The defendant was not removing this property from the county, but through the county, by means of a common carrier, in the usual course of trade. In my judgment, this statute only applies to property of a debtor having some permanent situs within the jurisdiction of the courts where the debtor resides or where the creditor resides. Its object evidently was to protect the creditor from danger of loss of the debt by such removal. The debt in this case was contested. It was unliquidated, if there was any debt at all. Plaintiff had made no demand for money damages. He demanded the second car load of wheat after the first one had been taken back because not in compliance with the contract. There was no evidence of fraud or attempt to defraud. There was no danger of any loss of the debt. Plaintiff tried to secure a trial of the cause within his own county by seizing the property in transit, and not in process of removal, within the fair interpretation to be given to the statute. We do not think the case of Johnson v. Lowry, 47 Ga. 560 (15 Am. Rep. 655), is in point. In that case the defendant was moving from one State to another, and in passing through an intermediate State his property was attached. *363The decision seems to be based largely, if not entirely, on the fact that the defendant was not a resident of the State, and upon the ground that “the law gives to every nonresident a locus in the county where he is found;” citing the statute of that State. The clause of the statute there referred to (Code 1868, § 1690), under which, evidently, the decision was rendered, provides:
“Transient persons, whose business or pleasure causes a frequent change of residence, and having no family permanently residing at one place in this State, shall be held and deemed, as to third persons, to be domiciled at such place as they at the time temporarily occupy.”
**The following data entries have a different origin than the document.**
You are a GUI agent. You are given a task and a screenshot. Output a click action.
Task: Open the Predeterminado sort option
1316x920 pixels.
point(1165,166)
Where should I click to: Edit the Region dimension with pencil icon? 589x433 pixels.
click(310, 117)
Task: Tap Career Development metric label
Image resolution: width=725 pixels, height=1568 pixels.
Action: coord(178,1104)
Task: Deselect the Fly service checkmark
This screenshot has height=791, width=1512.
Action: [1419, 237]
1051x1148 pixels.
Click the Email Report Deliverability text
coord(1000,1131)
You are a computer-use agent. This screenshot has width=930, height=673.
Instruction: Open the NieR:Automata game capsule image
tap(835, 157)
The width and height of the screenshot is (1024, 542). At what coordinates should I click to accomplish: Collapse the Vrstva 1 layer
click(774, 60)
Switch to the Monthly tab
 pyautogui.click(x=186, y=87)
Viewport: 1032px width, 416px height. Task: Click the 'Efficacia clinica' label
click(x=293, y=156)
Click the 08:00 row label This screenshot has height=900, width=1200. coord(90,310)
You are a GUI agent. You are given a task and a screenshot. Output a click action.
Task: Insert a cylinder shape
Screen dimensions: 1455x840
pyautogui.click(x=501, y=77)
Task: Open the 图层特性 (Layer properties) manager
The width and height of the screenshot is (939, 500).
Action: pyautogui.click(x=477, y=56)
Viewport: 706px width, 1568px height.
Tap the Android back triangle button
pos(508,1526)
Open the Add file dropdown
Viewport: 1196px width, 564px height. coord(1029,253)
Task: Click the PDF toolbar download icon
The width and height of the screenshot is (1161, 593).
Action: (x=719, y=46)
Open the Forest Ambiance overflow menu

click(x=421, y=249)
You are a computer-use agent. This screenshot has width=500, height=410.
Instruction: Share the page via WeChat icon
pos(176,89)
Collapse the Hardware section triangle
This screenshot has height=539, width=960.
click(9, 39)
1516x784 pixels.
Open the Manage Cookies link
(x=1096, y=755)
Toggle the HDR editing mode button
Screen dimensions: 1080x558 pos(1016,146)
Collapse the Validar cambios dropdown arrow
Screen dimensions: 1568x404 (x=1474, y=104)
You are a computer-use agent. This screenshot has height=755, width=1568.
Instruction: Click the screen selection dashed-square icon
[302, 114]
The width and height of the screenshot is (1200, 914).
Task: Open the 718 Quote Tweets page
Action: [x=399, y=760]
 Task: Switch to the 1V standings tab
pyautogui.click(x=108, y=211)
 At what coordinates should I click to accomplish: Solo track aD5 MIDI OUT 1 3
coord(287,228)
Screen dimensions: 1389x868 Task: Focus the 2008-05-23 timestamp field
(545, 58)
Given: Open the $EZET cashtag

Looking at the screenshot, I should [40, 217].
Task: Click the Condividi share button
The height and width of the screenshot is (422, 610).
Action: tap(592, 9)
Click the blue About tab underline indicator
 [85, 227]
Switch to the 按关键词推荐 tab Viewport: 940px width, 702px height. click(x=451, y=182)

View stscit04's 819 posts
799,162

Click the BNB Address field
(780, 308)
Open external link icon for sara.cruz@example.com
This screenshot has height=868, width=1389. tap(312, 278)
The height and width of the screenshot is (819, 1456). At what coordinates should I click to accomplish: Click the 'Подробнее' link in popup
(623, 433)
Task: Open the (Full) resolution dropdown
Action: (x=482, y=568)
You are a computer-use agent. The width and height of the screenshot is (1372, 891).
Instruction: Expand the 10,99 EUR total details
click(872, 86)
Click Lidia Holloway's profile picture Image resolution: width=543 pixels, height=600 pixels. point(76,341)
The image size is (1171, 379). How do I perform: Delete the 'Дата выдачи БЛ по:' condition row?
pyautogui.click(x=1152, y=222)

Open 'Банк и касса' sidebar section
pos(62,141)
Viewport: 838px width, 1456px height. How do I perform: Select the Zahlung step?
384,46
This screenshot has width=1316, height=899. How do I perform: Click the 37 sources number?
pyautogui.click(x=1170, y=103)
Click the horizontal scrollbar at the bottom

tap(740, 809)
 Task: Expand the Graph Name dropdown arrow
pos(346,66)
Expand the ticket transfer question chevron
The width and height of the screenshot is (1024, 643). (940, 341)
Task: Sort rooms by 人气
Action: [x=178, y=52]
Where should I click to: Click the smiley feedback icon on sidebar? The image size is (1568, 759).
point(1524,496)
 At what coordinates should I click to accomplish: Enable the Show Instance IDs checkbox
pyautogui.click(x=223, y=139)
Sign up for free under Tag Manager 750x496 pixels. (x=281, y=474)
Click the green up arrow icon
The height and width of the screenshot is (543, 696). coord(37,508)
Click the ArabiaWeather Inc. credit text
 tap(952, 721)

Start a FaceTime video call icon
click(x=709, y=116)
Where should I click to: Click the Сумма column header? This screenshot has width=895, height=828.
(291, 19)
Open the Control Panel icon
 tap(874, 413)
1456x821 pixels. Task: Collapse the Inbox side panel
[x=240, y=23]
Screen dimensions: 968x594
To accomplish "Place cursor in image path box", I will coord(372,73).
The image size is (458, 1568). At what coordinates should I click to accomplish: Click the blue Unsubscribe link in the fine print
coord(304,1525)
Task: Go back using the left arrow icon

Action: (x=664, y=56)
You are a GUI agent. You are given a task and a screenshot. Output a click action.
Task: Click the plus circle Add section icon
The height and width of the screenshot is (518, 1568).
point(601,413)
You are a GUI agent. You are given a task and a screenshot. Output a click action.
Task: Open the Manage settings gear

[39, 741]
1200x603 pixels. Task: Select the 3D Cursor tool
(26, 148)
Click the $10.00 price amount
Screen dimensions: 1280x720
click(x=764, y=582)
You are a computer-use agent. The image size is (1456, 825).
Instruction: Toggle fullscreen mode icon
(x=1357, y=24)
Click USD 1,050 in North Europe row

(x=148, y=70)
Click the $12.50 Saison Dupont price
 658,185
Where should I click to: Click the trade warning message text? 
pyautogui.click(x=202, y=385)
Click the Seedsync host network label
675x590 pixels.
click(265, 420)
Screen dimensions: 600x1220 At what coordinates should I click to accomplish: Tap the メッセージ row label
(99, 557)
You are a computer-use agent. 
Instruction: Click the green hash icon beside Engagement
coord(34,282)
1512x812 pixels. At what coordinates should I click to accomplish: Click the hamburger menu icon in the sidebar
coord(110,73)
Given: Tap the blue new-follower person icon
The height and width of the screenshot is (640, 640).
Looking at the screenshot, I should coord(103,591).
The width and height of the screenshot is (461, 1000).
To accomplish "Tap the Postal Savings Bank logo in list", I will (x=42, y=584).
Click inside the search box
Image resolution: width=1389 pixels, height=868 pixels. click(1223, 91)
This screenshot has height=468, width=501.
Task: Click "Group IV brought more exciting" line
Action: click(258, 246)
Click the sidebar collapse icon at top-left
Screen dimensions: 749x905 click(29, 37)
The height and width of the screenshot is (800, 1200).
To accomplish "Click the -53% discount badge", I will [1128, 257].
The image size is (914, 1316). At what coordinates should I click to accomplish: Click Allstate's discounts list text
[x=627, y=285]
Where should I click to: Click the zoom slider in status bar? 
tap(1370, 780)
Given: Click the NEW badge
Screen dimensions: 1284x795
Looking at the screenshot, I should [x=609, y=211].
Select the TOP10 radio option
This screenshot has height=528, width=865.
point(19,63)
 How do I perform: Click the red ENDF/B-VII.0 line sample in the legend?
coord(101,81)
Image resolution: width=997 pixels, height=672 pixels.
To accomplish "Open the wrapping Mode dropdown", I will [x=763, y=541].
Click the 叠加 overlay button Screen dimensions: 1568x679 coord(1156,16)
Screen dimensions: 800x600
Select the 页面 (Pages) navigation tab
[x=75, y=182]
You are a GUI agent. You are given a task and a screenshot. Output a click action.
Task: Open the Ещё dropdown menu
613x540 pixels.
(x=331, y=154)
I do not wish to be understood as adopting the rule of that case. I very much doubt its soundness.
There is, in my judgment, another fatal objection to the plaintiff’s right of action. He had made no claim of a money demand against the defendant. Nothing had transpired between them to indicate that plaintiff intended to claim damages for the refusal to send the second load of wheat. A demand that defendant comply with his contract by sending a second load is not a demand for money, or any intimation, even, that money will be demanded. Plaintiff could only maintain this action by showing a refusal or neglect to pay the debt. Defendant had not •refused or neglected. How can it be said that a man has refused and neglected, when he has neither been asked to pay, nor even advised that money will be demanded ?
I think the judgment should be reversed.
Moore, J., concurred with Grant, O. J.